DeCo: Defect-Aware Modeling with Contrasting Matching for Optimizing Task Assignment in Online IC Testing
Ting, Lo Pang-Yun, Chiang, Yu-Hao, Tsai, Yi-Tung, Lai, Hsu-Chao, Chuang, Kun-Ta
In the semiconductor industry, integrated circuit (IC) processes play a vital role, as the rising complexity and market expectations necessitate improvements in yield. Identifying IC defects and assigning IC testing tasks to the right engineers improves efficiency and reduces losses.
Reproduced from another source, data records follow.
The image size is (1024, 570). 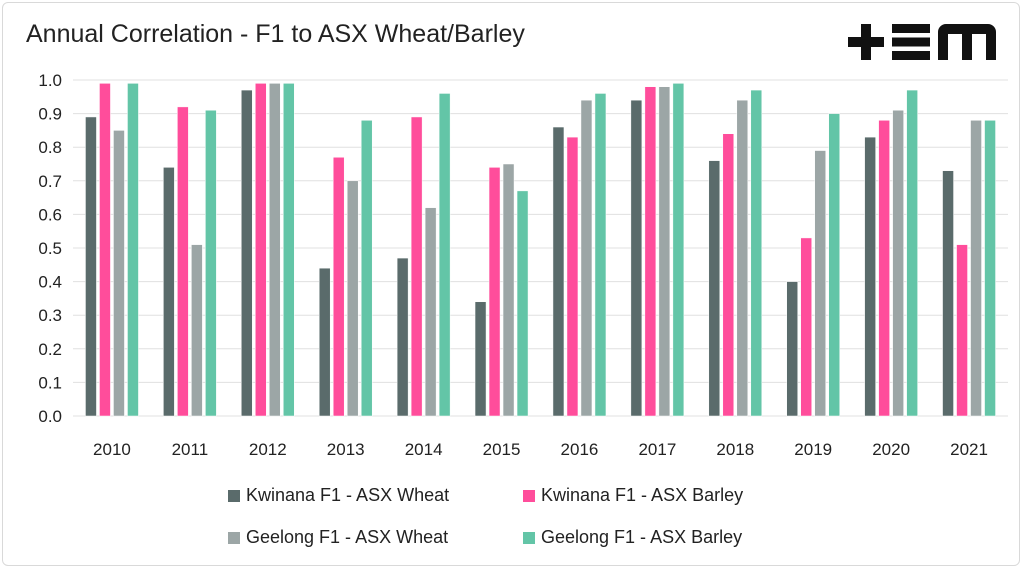 I want to click on y-tick-label: 0.0, so click(x=50, y=416).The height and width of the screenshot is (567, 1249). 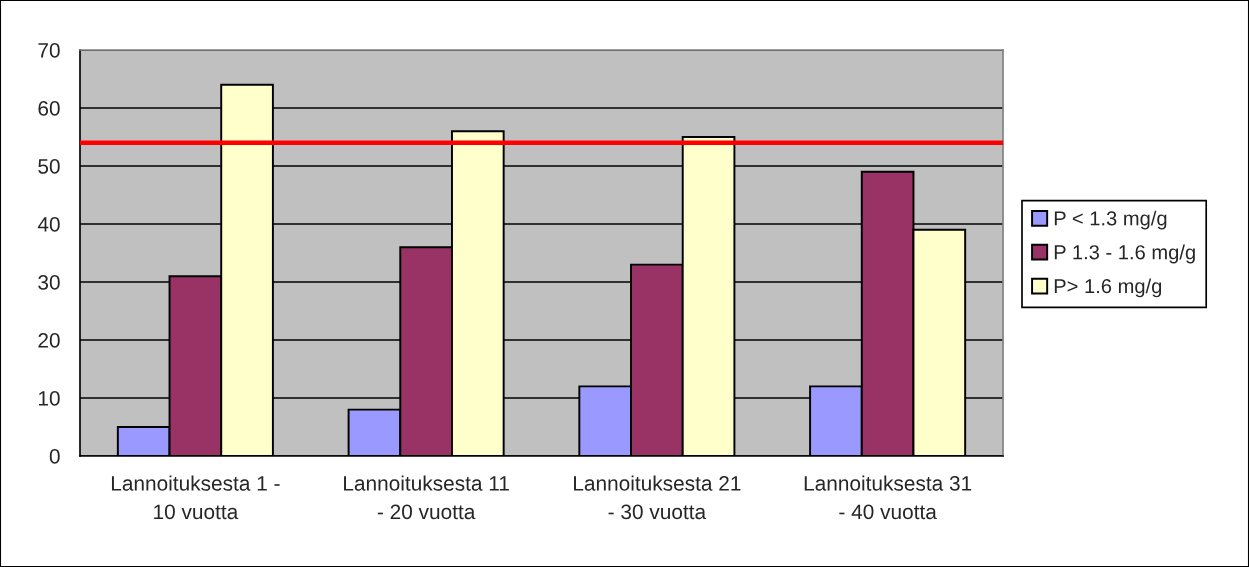 What do you see at coordinates (888, 498) in the screenshot?
I see `x-tick-label: Lannoituksesta 31 - 40 vuotta` at bounding box center [888, 498].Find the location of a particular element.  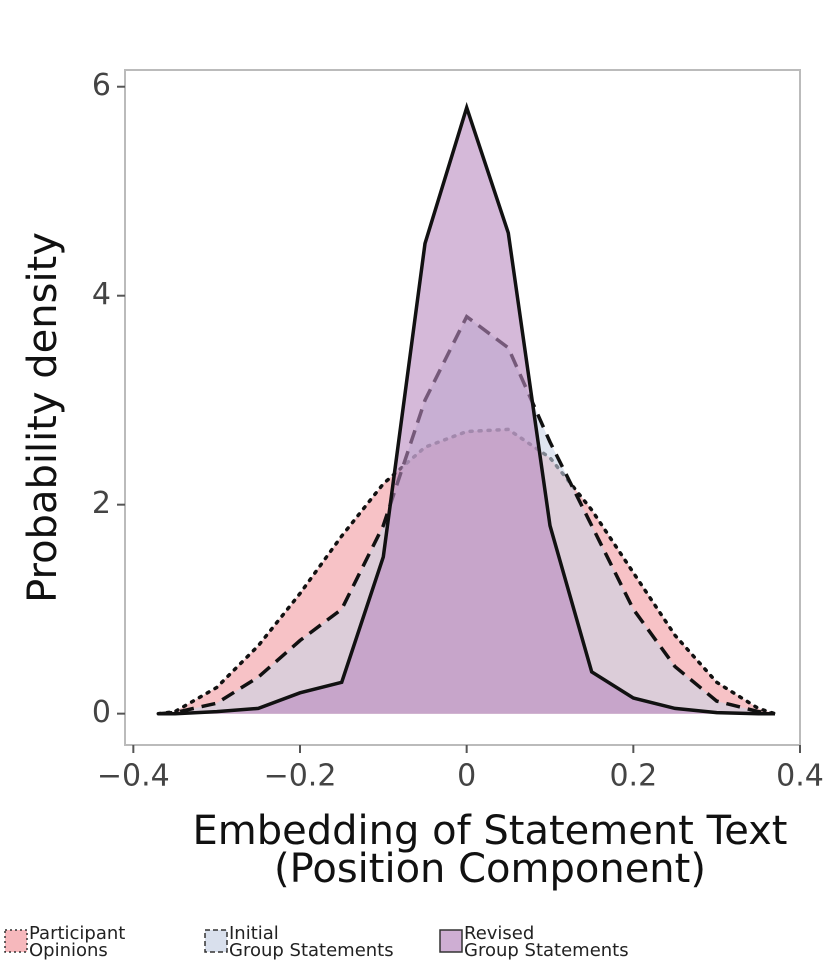

legend-label-line: Opinions is located at coordinates (68, 950).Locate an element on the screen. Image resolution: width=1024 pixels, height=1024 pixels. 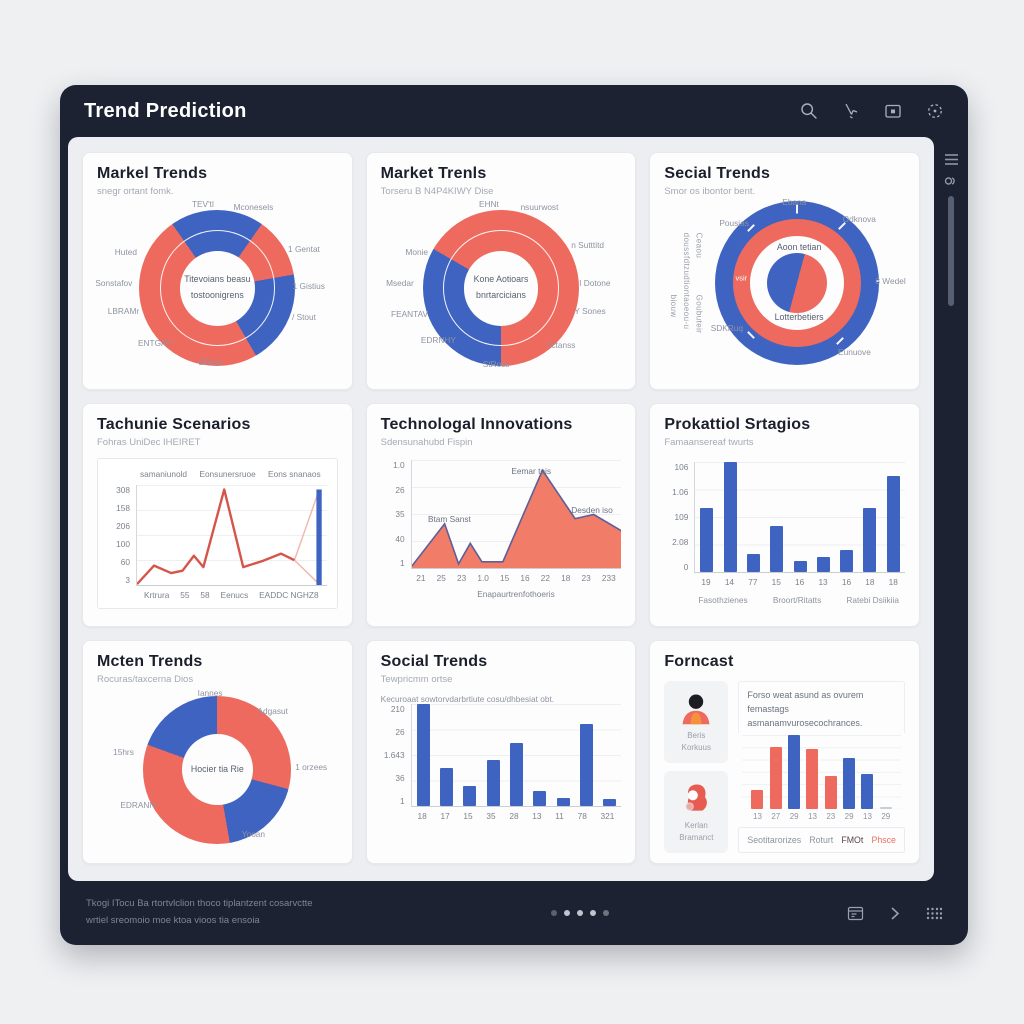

While current studies emphasize fault localization or defect classification, they overlook the integration of defect characteristics, historical failures, and the insights from engineer expertise, which restrains their effectiveness in improving IC handling. To leverage AI for these challenges, we propose DeCo, an innovative approach for optimizing task assignment in IC testing. DeCo constructs a novel defect-aware graph from IC testing reports, capturing co-failure relationships to enhance defect differentiation, even with scarce defect data. Additionally, it formulates defect-aware representations for engineers and tasks, reinforced by local and global structure modeling on the defect-aware graph. Finally, a contrasting-based assignment mechanism pairs testing tasks with QA engineers by considering their skill level and current workload, thus promoting an equitable and efficient job dispatch. Experiments on a real-world dataset demonstrate that DeCo achieves the highest task-handling success rates in different scenarios, exceeding 80\%, while also maintaining balanced workloads on both scarce or expanded defect data. Moreover, case studies reveal that DeCo can assign tasks to potentially capable engineers, even for their unfamiliar defects, highlighting its potential as an AI-driven solution for the real-world IC failure analysis and task handling.